#### ACTIVITY:
Your task is to print all of the data word for word.

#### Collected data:

╔══

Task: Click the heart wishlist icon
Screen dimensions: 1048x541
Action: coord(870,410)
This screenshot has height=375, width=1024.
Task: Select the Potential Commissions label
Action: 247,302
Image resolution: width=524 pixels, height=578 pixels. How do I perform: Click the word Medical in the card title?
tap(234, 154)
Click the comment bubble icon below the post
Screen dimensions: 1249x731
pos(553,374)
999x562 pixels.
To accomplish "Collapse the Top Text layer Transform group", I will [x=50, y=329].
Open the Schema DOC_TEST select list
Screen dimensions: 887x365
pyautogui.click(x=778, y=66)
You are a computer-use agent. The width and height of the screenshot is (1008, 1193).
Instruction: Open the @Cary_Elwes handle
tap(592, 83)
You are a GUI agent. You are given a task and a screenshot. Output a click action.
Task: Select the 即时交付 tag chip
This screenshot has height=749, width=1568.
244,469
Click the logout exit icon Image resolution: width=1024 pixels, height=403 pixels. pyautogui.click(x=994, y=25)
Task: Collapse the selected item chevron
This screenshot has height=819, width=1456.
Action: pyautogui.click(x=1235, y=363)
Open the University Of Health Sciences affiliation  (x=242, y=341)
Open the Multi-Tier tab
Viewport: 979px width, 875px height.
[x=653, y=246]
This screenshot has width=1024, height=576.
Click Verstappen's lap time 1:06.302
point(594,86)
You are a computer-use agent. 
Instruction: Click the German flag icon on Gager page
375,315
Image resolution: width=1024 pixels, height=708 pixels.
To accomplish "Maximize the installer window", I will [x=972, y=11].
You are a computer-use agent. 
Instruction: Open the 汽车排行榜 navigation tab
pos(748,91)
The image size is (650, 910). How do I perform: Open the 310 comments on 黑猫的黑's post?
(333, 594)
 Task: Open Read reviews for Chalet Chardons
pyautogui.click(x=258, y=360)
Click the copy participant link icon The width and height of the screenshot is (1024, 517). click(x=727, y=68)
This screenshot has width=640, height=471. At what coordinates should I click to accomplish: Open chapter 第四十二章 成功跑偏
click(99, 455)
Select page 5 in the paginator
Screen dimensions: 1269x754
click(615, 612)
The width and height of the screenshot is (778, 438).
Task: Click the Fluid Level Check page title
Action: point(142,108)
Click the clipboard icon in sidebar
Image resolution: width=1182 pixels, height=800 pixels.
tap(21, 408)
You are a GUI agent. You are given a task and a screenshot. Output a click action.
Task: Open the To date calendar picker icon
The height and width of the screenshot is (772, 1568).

╚══

#### TASK RESPONSE:
Task: Click the heart wishlist icon
Screen dimensions: 1048x541
Action: coord(870,410)
This screenshot has height=375, width=1024.
Task: Select the Potential Commissions label
Action: 247,302
Image resolution: width=524 pixels, height=578 pixels. How do I perform: Click the word Medical in the card title?
tap(234, 154)
Click the comment bubble icon below the post
Screen dimensions: 1249x731
pos(553,374)
999x562 pixels.
To accomplish "Collapse the Top Text layer Transform group", I will [x=50, y=329].
Open the Schema DOC_TEST select list
Screen dimensions: 887x365
pyautogui.click(x=778, y=66)
You are a computer-use agent. The width and height of the screenshot is (1008, 1193).
Instruction: Open the @Cary_Elwes handle
tap(592, 83)
You are a GUI agent. You are given a task and a screenshot. Output a click action.
Task: Select the 即时交付 tag chip
This screenshot has height=749, width=1568.
244,469
Click the logout exit icon Image resolution: width=1024 pixels, height=403 pixels. pyautogui.click(x=994, y=25)
Task: Collapse the selected item chevron
This screenshot has height=819, width=1456.
Action: pyautogui.click(x=1235, y=363)
Open the University Of Health Sciences affiliation  (x=242, y=341)
Open the Multi-Tier tab
Viewport: 979px width, 875px height.
[x=653, y=246]
This screenshot has width=1024, height=576.
Click Verstappen's lap time 1:06.302
point(594,86)
You are a computer-use agent. 
Instruction: Click the German flag icon on Gager page
375,315
Image resolution: width=1024 pixels, height=708 pixels.
To accomplish "Maximize the installer window", I will [x=972, y=11].
You are a computer-use agent. 
Instruction: Open the 汽车排行榜 navigation tab
pos(748,91)
The image size is (650, 910). How do I perform: Open the 310 comments on 黑猫的黑's post?
(333, 594)
 Task: Open Read reviews for Chalet Chardons
pyautogui.click(x=258, y=360)
Click the copy participant link icon The width and height of the screenshot is (1024, 517). click(x=727, y=68)
This screenshot has width=640, height=471. At what coordinates should I click to accomplish: Open chapter 第四十二章 成功跑偏
click(99, 455)
Select page 5 in the paginator
Screen dimensions: 1269x754
click(615, 612)
The width and height of the screenshot is (778, 438).
Task: Click the Fluid Level Check page title
Action: point(142,108)
Click the clipboard icon in sidebar
Image resolution: width=1182 pixels, height=800 pixels.
tap(21, 408)
You are a GUI agent. You are given a task and a screenshot. Output a click action.
Task: Open the To date calendar picker icon
The height and width of the screenshot is (772, 1568).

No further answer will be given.